TREMENDOUS HARDSHIPS
Paulwell observed that if the sanctions are applicable it would be tremendous hardships for Jamaica; factoring in last year’s fire at Jamalco’s Clarendon plant and Alpart operations still down, there would be no bauxite earnings coming to Jamaica except that from Maranda.
Sanctions were imposed by the US on UC Rusal in April 2018 and lifted in 2019, which created a major disruption in the transport, construction, and packaging industries worldwide.
During that time, the Jamaican Government sought a waiver from the Treasury Department as the administration moved to address any possible fallouts. However, the US lifted the sanctions on UC Rusal in January 2019, so there was no need for the waiver to be granted.
Minister of Tansport and Mining Audley Shaw said it was too early to determine any possible fallout in bauxite revenue if blanket sanctions are imposed on UC Rusal, or even how employees at the company could be affected.
“I will have to wait and see, it’s too early to tell. I will have to study the issue some more,” Shaw told The Gleaner when contacted for comments.
Analysts say the price of aluminium could also be affected if blanket sanctions are imposed on UC Rusal, the world’s third-largest producer of the metal, which is the final product derived from bauxite.
UC Rusal accounts for about six per cent of the global production of alumina, which is estimated to be about 70 million tonnes this year.

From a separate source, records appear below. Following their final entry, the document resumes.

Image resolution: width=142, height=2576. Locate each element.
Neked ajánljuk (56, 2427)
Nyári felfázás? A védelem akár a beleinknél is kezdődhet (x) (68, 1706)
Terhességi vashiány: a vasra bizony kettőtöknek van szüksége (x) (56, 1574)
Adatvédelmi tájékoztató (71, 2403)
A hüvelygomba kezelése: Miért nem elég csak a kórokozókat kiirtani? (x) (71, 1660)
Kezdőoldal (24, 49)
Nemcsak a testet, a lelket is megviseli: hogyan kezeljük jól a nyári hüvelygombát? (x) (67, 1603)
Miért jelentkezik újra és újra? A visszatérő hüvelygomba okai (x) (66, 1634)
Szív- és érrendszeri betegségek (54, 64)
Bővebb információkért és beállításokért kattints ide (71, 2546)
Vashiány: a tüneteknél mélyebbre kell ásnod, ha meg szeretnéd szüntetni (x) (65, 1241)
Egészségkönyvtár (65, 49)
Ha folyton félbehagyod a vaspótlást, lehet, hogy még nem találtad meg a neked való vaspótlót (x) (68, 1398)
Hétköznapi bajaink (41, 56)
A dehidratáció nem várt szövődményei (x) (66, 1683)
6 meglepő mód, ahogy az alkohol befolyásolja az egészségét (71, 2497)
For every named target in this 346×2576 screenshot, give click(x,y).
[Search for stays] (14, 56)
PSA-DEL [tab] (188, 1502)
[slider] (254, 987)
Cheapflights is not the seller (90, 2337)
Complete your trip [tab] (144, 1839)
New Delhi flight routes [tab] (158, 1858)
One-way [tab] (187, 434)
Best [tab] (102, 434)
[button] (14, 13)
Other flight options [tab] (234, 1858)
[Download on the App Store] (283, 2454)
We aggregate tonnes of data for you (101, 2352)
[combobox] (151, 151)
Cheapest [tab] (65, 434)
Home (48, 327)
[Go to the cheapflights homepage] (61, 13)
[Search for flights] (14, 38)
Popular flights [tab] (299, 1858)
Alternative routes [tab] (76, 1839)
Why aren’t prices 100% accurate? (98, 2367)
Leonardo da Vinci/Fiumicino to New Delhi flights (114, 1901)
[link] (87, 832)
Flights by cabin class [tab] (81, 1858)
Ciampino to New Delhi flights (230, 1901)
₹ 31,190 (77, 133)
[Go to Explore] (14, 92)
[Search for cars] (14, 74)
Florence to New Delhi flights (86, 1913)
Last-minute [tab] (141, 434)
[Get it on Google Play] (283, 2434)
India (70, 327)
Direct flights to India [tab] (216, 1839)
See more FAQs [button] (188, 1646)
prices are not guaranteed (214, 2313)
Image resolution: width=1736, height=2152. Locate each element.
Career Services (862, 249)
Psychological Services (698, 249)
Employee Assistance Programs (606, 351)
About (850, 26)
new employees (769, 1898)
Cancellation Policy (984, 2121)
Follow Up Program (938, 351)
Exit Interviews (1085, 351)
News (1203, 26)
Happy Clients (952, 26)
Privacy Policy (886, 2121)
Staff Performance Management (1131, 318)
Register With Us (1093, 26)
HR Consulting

The Russian company acquired majority shares in Windalco in 2014 when then Minister of Science, Technology, Energy and Mining Paulwell finalised the sale of Jamaica’s seven per cent shares in the entity at a cost of US$11 million. At the time of the sale, some US$21.15 million was owed to UC Rusal ,so the purchase price was credited against the debt owed.
It was announced that the remainder of the debt would be settled by the Jamaica Bauxite Mining Company. Paulwell disclosed at the time that Jamaica saved some US$3 million from the sale.